■ Work to complete ■
Copy the listing below from the line with "Where should I click to: Open" to the line with "coord(215,82)", both included, reproducing each line unchanged.

-- begin Input for this task --

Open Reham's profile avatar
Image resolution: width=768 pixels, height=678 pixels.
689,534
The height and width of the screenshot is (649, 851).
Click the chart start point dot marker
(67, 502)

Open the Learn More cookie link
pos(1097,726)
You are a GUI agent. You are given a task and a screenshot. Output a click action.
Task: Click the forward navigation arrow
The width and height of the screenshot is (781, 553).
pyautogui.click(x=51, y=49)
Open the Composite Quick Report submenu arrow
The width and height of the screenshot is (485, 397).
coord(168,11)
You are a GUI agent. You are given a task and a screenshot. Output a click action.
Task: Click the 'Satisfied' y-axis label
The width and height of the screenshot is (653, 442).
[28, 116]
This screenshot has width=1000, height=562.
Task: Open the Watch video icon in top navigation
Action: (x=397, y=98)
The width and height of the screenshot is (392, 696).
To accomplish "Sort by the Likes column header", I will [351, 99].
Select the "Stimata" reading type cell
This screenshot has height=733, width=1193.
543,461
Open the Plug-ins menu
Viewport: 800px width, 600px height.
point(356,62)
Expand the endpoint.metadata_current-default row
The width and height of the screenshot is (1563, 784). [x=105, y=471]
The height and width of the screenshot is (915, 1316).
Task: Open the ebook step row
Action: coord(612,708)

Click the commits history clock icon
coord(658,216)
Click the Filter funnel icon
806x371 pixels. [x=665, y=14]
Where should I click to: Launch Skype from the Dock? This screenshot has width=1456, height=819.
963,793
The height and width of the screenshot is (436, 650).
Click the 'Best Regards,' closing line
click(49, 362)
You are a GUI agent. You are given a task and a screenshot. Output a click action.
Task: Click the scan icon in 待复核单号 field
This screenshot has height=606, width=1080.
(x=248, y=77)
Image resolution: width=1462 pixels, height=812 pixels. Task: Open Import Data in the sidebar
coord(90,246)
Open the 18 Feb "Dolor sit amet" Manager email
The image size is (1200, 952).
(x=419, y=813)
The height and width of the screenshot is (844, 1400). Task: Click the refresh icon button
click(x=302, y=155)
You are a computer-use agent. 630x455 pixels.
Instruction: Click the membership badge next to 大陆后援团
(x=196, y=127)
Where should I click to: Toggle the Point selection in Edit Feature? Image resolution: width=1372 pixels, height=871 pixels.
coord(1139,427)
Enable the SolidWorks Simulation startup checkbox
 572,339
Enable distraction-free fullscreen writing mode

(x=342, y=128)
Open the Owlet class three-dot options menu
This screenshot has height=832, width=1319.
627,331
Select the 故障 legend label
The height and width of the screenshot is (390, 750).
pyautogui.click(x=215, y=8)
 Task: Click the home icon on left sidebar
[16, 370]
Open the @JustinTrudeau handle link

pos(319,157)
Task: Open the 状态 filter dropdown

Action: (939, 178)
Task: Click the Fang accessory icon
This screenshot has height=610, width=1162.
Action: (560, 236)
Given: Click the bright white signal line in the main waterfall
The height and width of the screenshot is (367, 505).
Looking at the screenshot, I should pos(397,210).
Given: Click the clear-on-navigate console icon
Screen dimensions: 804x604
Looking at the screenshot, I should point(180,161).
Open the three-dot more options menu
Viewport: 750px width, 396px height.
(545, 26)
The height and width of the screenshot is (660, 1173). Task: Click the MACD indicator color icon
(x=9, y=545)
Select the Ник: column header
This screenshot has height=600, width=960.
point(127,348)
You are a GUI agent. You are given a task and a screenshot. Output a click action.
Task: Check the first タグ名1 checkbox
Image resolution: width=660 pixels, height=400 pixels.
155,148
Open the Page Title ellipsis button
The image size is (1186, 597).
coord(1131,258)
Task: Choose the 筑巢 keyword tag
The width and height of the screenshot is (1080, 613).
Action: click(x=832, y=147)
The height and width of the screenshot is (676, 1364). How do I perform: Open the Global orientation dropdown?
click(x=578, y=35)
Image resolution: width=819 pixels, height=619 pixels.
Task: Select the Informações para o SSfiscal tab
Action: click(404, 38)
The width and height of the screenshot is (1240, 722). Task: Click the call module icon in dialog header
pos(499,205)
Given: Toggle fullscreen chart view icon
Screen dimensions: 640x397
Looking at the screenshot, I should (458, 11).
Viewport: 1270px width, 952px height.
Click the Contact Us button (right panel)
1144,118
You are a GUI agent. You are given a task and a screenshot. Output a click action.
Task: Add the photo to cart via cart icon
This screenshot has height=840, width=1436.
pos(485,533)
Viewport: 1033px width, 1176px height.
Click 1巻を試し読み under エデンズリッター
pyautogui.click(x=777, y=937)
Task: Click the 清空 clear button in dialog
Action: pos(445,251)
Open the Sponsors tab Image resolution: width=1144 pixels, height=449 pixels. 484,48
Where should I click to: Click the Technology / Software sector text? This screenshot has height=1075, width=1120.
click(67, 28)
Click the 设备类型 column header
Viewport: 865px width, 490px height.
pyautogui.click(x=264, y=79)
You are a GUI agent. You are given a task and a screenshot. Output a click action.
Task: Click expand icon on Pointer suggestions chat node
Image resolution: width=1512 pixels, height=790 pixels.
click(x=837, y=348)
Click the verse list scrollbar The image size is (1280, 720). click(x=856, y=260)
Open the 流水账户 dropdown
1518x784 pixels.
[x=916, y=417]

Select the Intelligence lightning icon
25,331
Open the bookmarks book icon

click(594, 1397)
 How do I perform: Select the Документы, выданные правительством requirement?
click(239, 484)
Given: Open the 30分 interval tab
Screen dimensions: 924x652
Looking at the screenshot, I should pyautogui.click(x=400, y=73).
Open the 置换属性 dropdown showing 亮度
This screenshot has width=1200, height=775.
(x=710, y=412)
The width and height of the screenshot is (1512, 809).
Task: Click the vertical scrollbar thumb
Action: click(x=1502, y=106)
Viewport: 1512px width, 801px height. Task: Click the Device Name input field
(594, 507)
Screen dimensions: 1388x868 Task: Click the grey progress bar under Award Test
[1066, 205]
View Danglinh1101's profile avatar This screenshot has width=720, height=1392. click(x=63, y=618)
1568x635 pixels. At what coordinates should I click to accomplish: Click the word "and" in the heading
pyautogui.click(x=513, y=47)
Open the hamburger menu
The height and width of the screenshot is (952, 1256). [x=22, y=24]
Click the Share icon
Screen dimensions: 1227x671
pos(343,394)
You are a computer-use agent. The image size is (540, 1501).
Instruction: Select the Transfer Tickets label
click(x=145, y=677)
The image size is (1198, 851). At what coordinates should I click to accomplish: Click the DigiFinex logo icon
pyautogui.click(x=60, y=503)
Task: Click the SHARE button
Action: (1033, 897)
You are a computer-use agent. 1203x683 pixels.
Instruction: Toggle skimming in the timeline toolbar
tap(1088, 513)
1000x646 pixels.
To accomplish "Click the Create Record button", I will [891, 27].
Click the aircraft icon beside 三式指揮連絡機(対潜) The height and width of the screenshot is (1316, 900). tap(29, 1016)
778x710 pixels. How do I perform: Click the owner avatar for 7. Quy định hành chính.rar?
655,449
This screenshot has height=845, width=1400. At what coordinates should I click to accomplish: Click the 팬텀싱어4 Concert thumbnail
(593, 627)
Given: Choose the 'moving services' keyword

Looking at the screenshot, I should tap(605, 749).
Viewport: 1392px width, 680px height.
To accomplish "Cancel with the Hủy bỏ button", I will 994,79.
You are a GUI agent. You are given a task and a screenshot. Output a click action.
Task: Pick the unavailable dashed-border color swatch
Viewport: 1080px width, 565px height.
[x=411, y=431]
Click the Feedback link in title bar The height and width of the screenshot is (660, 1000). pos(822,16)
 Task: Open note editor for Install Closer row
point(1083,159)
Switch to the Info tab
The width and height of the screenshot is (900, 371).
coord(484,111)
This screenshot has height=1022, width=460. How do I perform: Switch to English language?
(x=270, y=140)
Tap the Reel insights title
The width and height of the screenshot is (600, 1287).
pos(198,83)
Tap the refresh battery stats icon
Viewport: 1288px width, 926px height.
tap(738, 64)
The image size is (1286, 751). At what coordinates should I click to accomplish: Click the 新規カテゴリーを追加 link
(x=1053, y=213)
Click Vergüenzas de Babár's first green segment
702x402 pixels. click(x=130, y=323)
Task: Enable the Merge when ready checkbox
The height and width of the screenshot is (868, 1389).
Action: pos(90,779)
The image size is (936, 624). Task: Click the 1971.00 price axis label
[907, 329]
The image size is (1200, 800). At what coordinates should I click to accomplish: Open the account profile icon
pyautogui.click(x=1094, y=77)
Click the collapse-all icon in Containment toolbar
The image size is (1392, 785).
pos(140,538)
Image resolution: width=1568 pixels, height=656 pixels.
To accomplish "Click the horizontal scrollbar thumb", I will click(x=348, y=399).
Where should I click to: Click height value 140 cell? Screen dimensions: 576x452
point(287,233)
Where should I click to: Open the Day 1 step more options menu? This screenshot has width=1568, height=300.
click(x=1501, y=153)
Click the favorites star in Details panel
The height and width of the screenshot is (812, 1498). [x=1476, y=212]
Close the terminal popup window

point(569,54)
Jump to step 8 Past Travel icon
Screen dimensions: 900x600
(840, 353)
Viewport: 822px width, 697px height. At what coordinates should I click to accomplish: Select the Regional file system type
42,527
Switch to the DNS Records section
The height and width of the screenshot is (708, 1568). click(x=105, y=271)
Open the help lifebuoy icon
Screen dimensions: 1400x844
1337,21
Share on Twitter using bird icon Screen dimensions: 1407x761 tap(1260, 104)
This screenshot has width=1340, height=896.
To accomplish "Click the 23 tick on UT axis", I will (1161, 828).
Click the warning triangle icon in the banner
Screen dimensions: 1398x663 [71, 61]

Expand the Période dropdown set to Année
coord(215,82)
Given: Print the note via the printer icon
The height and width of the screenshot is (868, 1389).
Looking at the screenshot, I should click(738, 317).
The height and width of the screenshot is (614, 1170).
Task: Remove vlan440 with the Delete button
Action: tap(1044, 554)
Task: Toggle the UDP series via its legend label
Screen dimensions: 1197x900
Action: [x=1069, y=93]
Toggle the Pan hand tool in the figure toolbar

-- end Input for this task --

■ The response ■
Where should I click to: Open the Day 1 step more options menu? This screenshot has width=1568, height=300.
click(x=1501, y=153)
Click the favorites star in Details panel
The height and width of the screenshot is (812, 1498). [x=1476, y=212]
Close the terminal popup window

point(569,54)
Jump to step 8 Past Travel icon
Screen dimensions: 900x600
(840, 353)
Viewport: 822px width, 697px height. At what coordinates should I click to accomplish: Select the Regional file system type
42,527
Switch to the DNS Records section
The height and width of the screenshot is (708, 1568). click(x=105, y=271)
Open the help lifebuoy icon
Screen dimensions: 1400x844
1337,21
Share on Twitter using bird icon Screen dimensions: 1407x761 tap(1260, 104)
This screenshot has width=1340, height=896.
To accomplish "Click the 23 tick on UT axis", I will (1161, 828).
Click the warning triangle icon in the banner
Screen dimensions: 1398x663 [71, 61]

Expand the Période dropdown set to Année
coord(215,82)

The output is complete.